Reflecting back on World War II, British Prime Minister Winston Churchill once wrote that “the only thing that really frightened me during the war was the U-boat peril.” U-boats—the German submarine fleet—patrolled the Atlantic throughout the war, wreaking havoc on Allied convoys carrying troops, supplies, and everything else flowing between the United States and Western Europe. Over the course of the war, German forces sank nearly 4,000 ships and took the lives of roughly 75,000 sailors and merchant marines, in no small part due to the advantages gained by this submarine fleet.
Over time, Allied forces developed different ways to detect and, ultimately, destroy these subs. On April 14, 1945, the British managed to sink one of the U-boats without any technological advantages—at least not on the Allies’ part—shortly after it surfaced just off the shores of Scotland.
Why would the U-boat surface there? The crew didn’t have a choice.
Someone flushed the toilet when he shouldn’t have.
That’s not a euphemism for a screwup, either—that’s quite literally what happened. This U-boat was a very new one—it was on its first (and last) patrol—and it had some new features. For example, U-1206 was outfitted with a special type of toilet that allowed the men on board to hit the head while the submarine was well below the ocean’s surface. This wasn’t a simple “do your business and pull the chain” toilet. Operating it—that is, flushing it—required training, and not everyone on the U-boat had been so educated. Those who availed themselves of these toilets during deep-sea dives needed to call in one of these specifically trained toilet flushers to finish the job. Apparently, someone forgot that step.
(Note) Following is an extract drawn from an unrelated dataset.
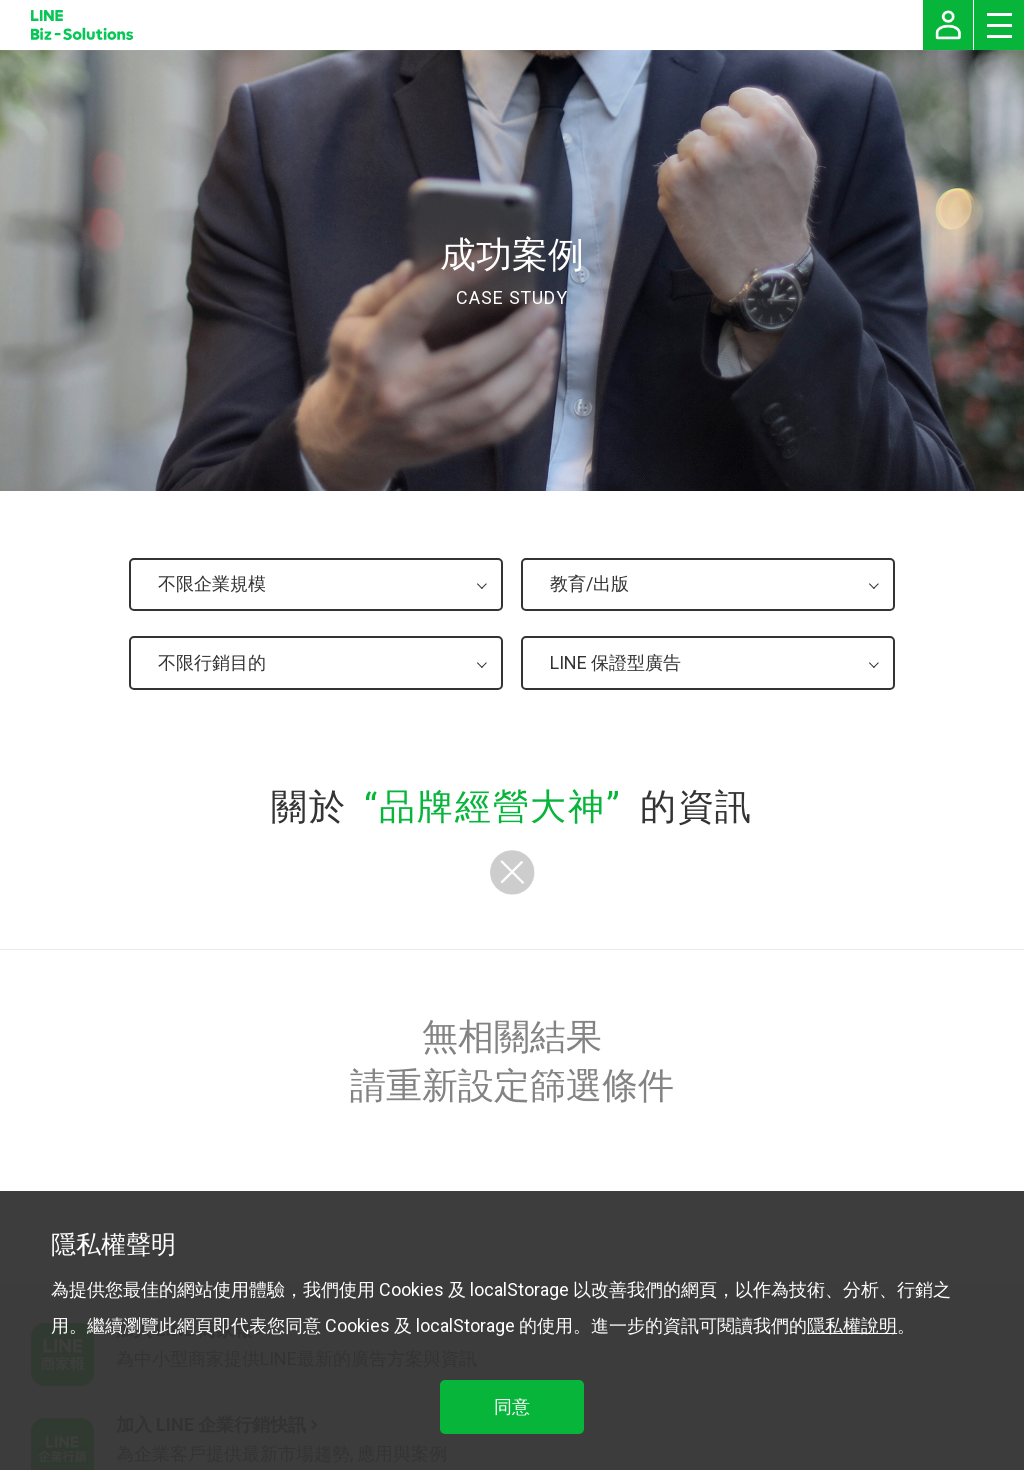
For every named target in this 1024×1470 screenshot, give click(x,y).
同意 (512, 1406)
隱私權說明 (852, 1325)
The errant flush caused a leak and water entered the U-boat’s batteries, which, according to Wired, were located beneath the toilet. The waterlogged batteries began to emit chlorine gas, which is toxic. So the U-boat’s crew, facing near-certain death if they stayed at dive depth, surfaced to air everything out.
Before the crew could fix the problem and clear out the toxic fumes, the ship was detected by the British and, shortly thereafter, sunk by the Royal Air Force. Four men aboard were killed, the other forty-six captured by the British, and U-1206 was destined for an eternity at the bottom of the North Sea, its super-toilets submerged under 200 meters of water.
More than three dozen nations (through 2013) now have submarine fleets. If one were to rank the fleets by the number of subs, Russia, China, and the United States would be in the top four, which makes sense given the respective size of their nations, economies, and militaries. But none of them are atop the list. Number one? Perhaps surprisingly, it is North Korea.